DA 24-0742 Case Number: DA 24-0742

IN THE SUPREME COURT OF THE STATE OF MONTANA

2025 MT 247N

IN RE THE MARRIAGE OF

MATTHEW THOMAS BASQUE,

Petitioner and Appellant,

and

GINA ALICIA BASQUE,

Respondent and Appellee.

APPEAL FROM: District Court of the Thirteenth Judicial District, In and For the County of Yellowstone, Cause No. DR 22-1116 Honorable Donald L. Harris, Presiding Judge

COUNSEL OF RECORD:

For Appellant:

Matthew Thomas Basque, Self-Represented, Shelby, Montana

For Appellee:

Jill Deanne LaRance, LaRance Law Firm, P.C., Billings, Montana

Submitted on Briefs: July 9, 2025

Decided: October 28, 2025

Filed:

__________________________________________ Clerk Chief Justice Cory J. Swanson delivered the Opinion of the Court.

¶1 Pursuant to Section I, Paragraph 3(c), Montana Supreme Court Internal Operating

Rules, this case is decided by memorandum opinion and shall not be cited and does not

serve as precedent. Its case title, cause number, and disposition shall be included in this

Court’s quarterly list of noncitable cases published in the Pacific Reporter and Montana

Reports.

¶2 Matthew and Gina Basque were previously married and have two children. On

October 27, 2022, Matthew filed a Petition for Dissolution of Marriage in the Thirteenth

Judicial District Court in Yellowstone County. At the time, both parties resided in Billings.

Subsequently, Gina moved to Missoula County. We affirm.

¶3 On May 9, 2023, the Yellowstone County District Court entered a final decree for

dissolution with a stipulated final parenting plan. When a later dispute arose around the

parenting plan, Matthew filed a motion for contempt, which was denied on March 6, 2024.

On July 2, 2024, Gina also filed a motion for contempt against Matthew. Soon after,

Lyndon Scheveck, Matthew’s attorney at the time, filed a motion to withdraw, claiming a

conflict of interest arose after he hired a paralegal who worked at Gina’s attorney’s firm.

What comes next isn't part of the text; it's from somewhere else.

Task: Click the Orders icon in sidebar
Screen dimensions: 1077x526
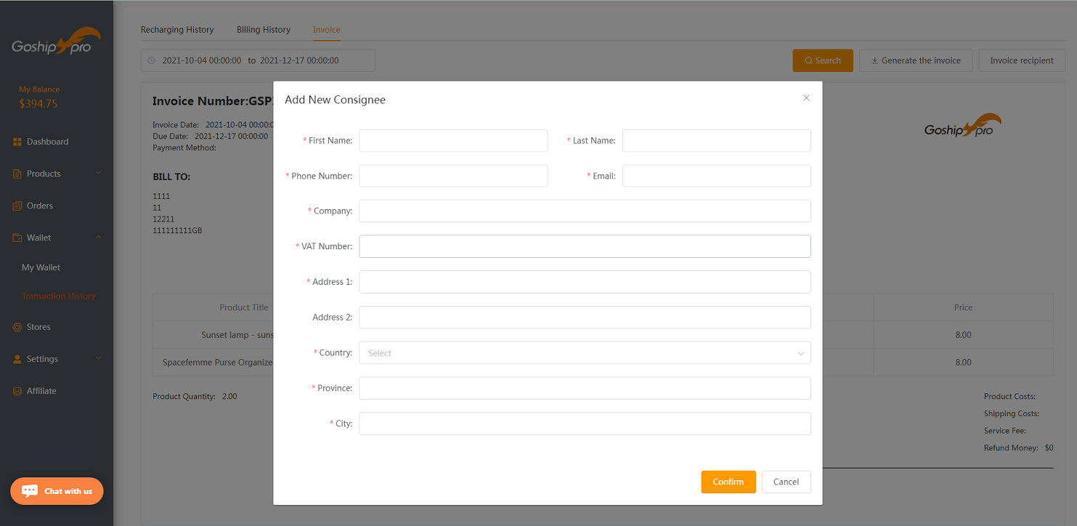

The hearing on Gina’s contempt motion was delayed. The court held a hearing on the

withdrawal motion. The court admonished the attorney for his failure to screen the conflict

and adhere to his duty to his client. The court granted the motion to withdraw on

October 25, 2024, and Matthew proceeded pro se.

2 ¶4 Before a hearing on Gina’s contempt motion took place, Matthew moved to Ravalli

County, at which point neither party resided in Yellowstone County. On October 25, 2024,

Matthew filed a motion for change of venue. He was seeking to change the venue to

Missoula County, the county where Gina resides. Matthew also noted he found an attorney

to represent him in Missoula County, but the attorney could not represent him in

Yellowstone County due to the distance.

¶5 The District Court, relying on § 25-2-201(3), MCA, denied the motion to change

venue. The court found a change of venue would be inappropriate because it would require

Gina to secure a new attorney in Missoula, who would have to become acquainted with the

long history of the case. Additionally, the court concluded a Zoom appearance would be

an adequate remedy for the convenience of witnesses. Thus, the District Court held neither

convenience of the witnesses nor the ends of justice would be promoted by the change in

venue, as the court was “in the best position to decide if Matthew has failed to obey an

order of this Court.”

¶6 Matthew now appeals the court’s denial of the motion to change venue.1 We review

a district court’s denial of change of venue for abuse of discretion. In re Marriage of

Lockman, 266 Mont. 194, 201, 879 P.2d 710, 715 (1994).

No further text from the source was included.